Consigna A:
Reproduce sin cambios el fragmento del hilo sobre amplificadores que comienza con "Se determina por" y sigue hasta "usarlo como EBC?".

─── Texto de lectura ───

# Cuestiones en diferentes etapas de un Amplificador



## juanma (Feb 12, 2009)

Es elemental la duda, pero no me queda claro el tema de MOSFETs configurados en Clase A.

Las distintas configuraciones en los transistores estan mas que claras, es decir, las diferencias entre Class A, B y AB, pero en MOSFET como son esas configuraciones? 
MOSFET en Clase A que corriente de reposo necesita?

No se requiere superar el voltage Vbe como en los transistores. Se refiere a superar la tension Vt de la curva Id/Vgs?
Se trabaja por encima de esa tension para estar en la parte mas lineal?






Al hablar de amplificador MOSFET, no seria necesario aclarar si son del tipo incrementales o decrementales?
Los MOSFETs laterales se refieren a los incrementales?

Un saludo  

PD: Realizo las consultas en post separados a modo de dirferenciar los temas y que no resulte un post muy largo


----------



## juanma (Feb 13, 2009)

Les dejo algo mas, algo que me da vueltas:

Que determina que es el colector o emisor en transistores tanto NPN o PNP?
Se determina por la forma en la que se construye el transistor?






Hasta ahora lo que lei del transistor, toman el esquema del bloques N - P - N y a partir de ahi explican las polarizaciones, pero "arbitrariamente" llaman colector a uno y emisor a otro.




Estoy equivocado al decir que puedo tomar libremente e intercambiar el orden de pines del transistor? Es decir, el BC547 es CBE, puedo usarlo como EBC?

Saludos!

Edit: Encontre las diferencias.

*Emisor*, que se diferencia de las otras dos por estar fuertemente dopada, comportándose como un metal. Su nombre se debe a que esta terminal funciona como emisor de portadores de carga.
*Base*, la intermedia, muy estrecha, que separa el emisor del colector.
*Colector*, de extensión mucho mayor.

───

Consigna B:
Transcribe tal cual las entradas, desde la primera línea del conjunto de entradas hasta la línea que contiene "Action: [x=244, y=333]", con ambas líneas incluidas.

─── Entradas del conjunto ───

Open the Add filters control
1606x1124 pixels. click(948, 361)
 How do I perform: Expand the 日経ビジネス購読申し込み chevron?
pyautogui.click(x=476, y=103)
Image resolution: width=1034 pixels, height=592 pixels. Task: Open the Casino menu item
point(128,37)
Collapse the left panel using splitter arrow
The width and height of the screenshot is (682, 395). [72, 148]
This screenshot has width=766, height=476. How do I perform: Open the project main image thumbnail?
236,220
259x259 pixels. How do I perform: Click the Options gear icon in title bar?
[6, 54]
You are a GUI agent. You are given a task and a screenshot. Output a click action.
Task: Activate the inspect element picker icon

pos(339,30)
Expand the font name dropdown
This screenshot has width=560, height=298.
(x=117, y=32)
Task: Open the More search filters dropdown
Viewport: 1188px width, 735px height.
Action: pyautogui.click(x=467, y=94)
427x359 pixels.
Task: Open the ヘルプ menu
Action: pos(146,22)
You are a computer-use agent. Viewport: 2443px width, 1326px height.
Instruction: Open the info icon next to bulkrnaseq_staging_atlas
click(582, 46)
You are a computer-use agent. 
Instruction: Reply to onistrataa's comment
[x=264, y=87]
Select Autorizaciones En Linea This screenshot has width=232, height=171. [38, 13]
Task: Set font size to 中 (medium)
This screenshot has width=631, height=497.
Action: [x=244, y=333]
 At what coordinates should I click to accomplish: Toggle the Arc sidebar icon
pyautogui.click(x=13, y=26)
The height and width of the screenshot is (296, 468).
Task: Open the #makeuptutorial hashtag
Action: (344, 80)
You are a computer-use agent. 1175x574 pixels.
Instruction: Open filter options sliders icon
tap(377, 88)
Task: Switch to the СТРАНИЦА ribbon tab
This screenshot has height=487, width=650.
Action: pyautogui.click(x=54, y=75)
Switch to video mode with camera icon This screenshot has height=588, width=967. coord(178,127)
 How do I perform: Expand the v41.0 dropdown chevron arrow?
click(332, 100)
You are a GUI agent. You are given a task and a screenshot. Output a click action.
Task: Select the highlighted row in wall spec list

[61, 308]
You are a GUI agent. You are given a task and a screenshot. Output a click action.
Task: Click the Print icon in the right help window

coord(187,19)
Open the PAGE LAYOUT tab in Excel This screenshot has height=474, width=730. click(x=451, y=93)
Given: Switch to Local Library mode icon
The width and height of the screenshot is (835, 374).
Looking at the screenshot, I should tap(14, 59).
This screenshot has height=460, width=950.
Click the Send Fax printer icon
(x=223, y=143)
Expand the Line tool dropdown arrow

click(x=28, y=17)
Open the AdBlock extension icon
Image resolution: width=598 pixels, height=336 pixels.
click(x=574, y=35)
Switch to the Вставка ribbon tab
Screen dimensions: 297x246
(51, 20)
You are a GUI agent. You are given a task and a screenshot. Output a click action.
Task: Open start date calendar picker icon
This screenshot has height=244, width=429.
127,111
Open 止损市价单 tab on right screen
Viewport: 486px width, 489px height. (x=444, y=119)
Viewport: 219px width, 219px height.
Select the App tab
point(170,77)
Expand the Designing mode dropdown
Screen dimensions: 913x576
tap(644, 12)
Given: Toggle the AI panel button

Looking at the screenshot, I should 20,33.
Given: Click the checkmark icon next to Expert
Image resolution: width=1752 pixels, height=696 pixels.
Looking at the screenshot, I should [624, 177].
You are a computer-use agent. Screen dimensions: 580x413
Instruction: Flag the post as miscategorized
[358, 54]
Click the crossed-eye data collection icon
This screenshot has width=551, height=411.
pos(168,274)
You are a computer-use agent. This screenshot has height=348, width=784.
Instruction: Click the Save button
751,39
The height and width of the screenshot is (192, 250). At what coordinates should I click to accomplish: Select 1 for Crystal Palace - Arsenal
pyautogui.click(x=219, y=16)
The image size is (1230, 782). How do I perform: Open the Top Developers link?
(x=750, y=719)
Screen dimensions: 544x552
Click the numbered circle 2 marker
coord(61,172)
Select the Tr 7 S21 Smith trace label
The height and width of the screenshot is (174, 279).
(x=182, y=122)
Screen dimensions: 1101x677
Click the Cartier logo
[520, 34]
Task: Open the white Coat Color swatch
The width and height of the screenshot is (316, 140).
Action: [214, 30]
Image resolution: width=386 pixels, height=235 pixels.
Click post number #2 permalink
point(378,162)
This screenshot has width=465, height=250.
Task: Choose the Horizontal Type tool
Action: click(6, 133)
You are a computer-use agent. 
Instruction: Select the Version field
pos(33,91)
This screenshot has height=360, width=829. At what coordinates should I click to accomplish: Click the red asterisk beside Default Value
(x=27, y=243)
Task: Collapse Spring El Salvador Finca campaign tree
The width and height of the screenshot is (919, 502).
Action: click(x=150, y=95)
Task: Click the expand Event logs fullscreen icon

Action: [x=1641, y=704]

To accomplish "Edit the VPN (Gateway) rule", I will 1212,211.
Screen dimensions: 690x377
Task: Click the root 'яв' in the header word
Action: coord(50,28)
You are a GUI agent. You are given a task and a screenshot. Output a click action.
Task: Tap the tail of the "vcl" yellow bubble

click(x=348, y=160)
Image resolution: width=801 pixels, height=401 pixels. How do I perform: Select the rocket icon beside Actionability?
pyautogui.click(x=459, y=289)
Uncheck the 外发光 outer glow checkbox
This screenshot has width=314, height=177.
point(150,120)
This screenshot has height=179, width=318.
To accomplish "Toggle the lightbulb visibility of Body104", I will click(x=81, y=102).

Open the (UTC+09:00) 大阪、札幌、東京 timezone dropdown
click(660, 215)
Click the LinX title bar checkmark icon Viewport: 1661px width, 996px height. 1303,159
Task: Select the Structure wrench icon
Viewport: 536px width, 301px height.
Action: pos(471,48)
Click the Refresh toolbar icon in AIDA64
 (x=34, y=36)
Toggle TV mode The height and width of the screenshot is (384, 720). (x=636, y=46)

───

Respuesta del ejercicio A:
Se determina por la forma en la que se construye el transistor?






Hasta ahora lo que lei del transistor, toman el esquema del bloques N - P - N y a partir de ahi explican las polarizaciones, pero "arbitrariamente" llaman colector a uno y emisor a otro.




Estoy equivocado al decir que puedo tomar libremente e intercambiar el orden de pines del transistor? Es decir, el BC547 es CBE, puedo usarlo como EBC?

Respuesta del ejercicio B:
Open the Add filters control
1606x1124 pixels. click(948, 361)
 How do I perform: Expand the 日経ビジネス購読申し込み chevron?
pyautogui.click(x=476, y=103)
Image resolution: width=1034 pixels, height=592 pixels. Task: Open the Casino menu item
point(128,37)
Collapse the left panel using splitter arrow
The width and height of the screenshot is (682, 395). [72, 148]
This screenshot has width=766, height=476. How do I perform: Open the project main image thumbnail?
236,220
259x259 pixels. How do I perform: Click the Options gear icon in title bar?
[6, 54]
You are a GUI agent. You are given a task and a screenshot. Output a click action.
Task: Activate the inspect element picker icon

pos(339,30)
Expand the font name dropdown
This screenshot has width=560, height=298.
(x=117, y=32)
Task: Open the More search filters dropdown
Viewport: 1188px width, 735px height.
Action: pyautogui.click(x=467, y=94)
427x359 pixels.
Task: Open the ヘルプ menu
Action: pos(146,22)
You are a computer-use agent. Viewport: 2443px width, 1326px height.
Instruction: Open the info icon next to bulkrnaseq_staging_atlas
click(582, 46)
You are a computer-use agent. 
Instruction: Reply to onistrataa's comment
[x=264, y=87]
Select Autorizaciones En Linea This screenshot has width=232, height=171. [38, 13]
Task: Set font size to 中 (medium)
This screenshot has width=631, height=497.
Action: [x=244, y=333]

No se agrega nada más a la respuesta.